Grading Criteria for Part One

BASE TOTAL: 30 points

Extra features, if described in “submitted text,” may earn up to 5 extra points, for a total of 35.


Part Two

Prerequisite

Requirements

Define a RELAX NG schema for restaurant XML documents and validate the document (the one you created in Part One) according to the schema. The schema must codify the Structural Requirements given in Part One; it should not codify the Content Requirements.

Use the file extension “.rnc” for RELAX NG compact syntax (preferred), or “.rng” for RELAX NG XML syntax.

Use Jing (recommended), xmllint, or equivalent tools for validation.
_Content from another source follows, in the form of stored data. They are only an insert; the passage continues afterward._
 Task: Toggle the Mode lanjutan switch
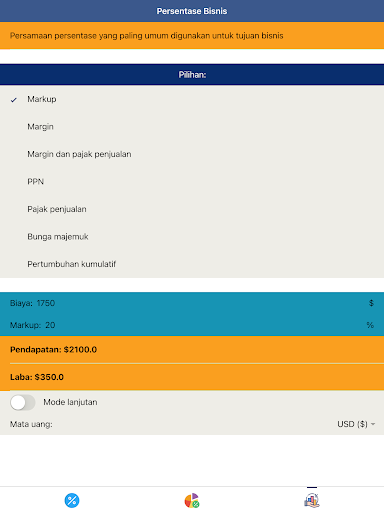(x=23, y=402)
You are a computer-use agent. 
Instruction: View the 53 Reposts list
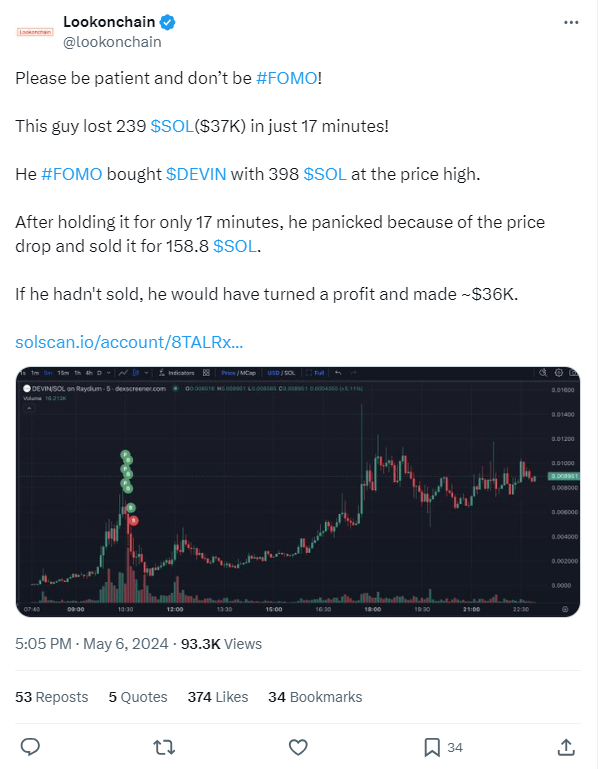click(x=52, y=697)
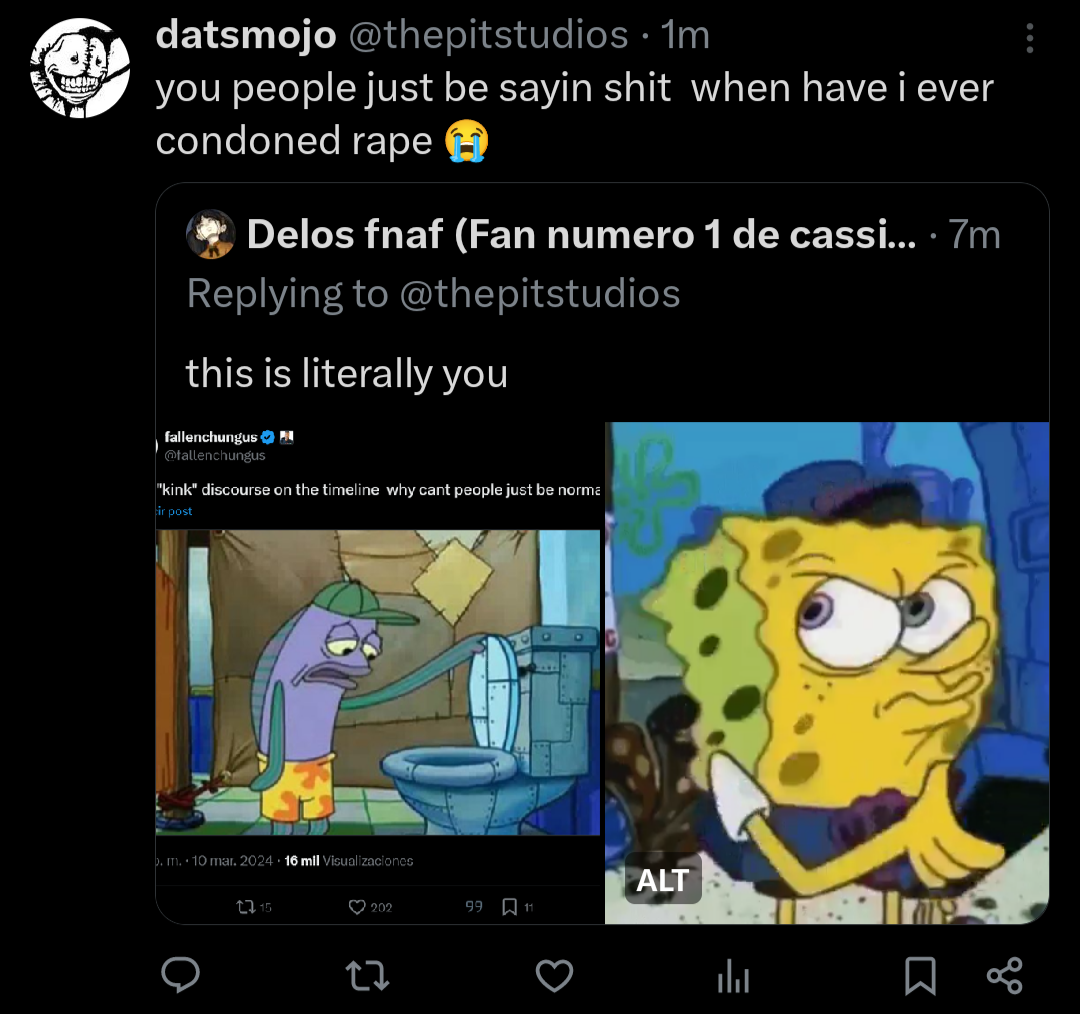Open the view analytics bar chart icon
1080x1014 pixels.
point(733,976)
If your restaurant document is not valid, you must fix it!

Options

If you provided extra features in Part One, or you would like to do so now, make sure they are also specified in the RELAX NG schema (either as required or optional document structure).

Hints

  1. It will be easier—for you and for me—to do this using the compact syntax for RELAX NG. If you use the compact syntax, validate with Jing; xmllint will work only with the XML syntax.

  2. On merlin, there are two scripts, jing and jinc, in the /home/info/bin directory to make it easy for you to use Jing.

    1. Using the compact syntax:

      $ /home/info/bin/jing -c RNCFile XMLFile

      or

      $ /home/info/bin/jinc RNCFile XMLFile

      where RNCFile is the RELAX NG schema file with compact syntax, with the file extension “.rnc”, and XMLFile is the document you want to validate.

    2. Using the XML syntax:

      $ /home/info/bin/jing RNGFile XMLFile

      where RNGFile is the RELAX NG schema file with XML syntax, with the file extension “.rng”, and XMLFile is the document you want to validate.

  3. If you are going to use Jing, but not merlin, then you may need to read the Jing documentation.

What to Turn in for Part Two

  1. Turn in the following as attachments in Oncourse Assignments:
    1. The restaurant XML document, with file extension “.xml”. You must attach this, even if you made no revisions from the one you submitted for Part One.
    2. The schema file, with file extension “.rnc” (for compact syntax) or “.rng” (for XML syntax).
  2. If there are extra features, describe them in the “submitted text.”

Grading Criteria for Part Two

BASE TOTAL: 30 points

Extra features, if described in “submitted text” and present in both the schema and the document, may earn up to 5 extra points, for a total of 35.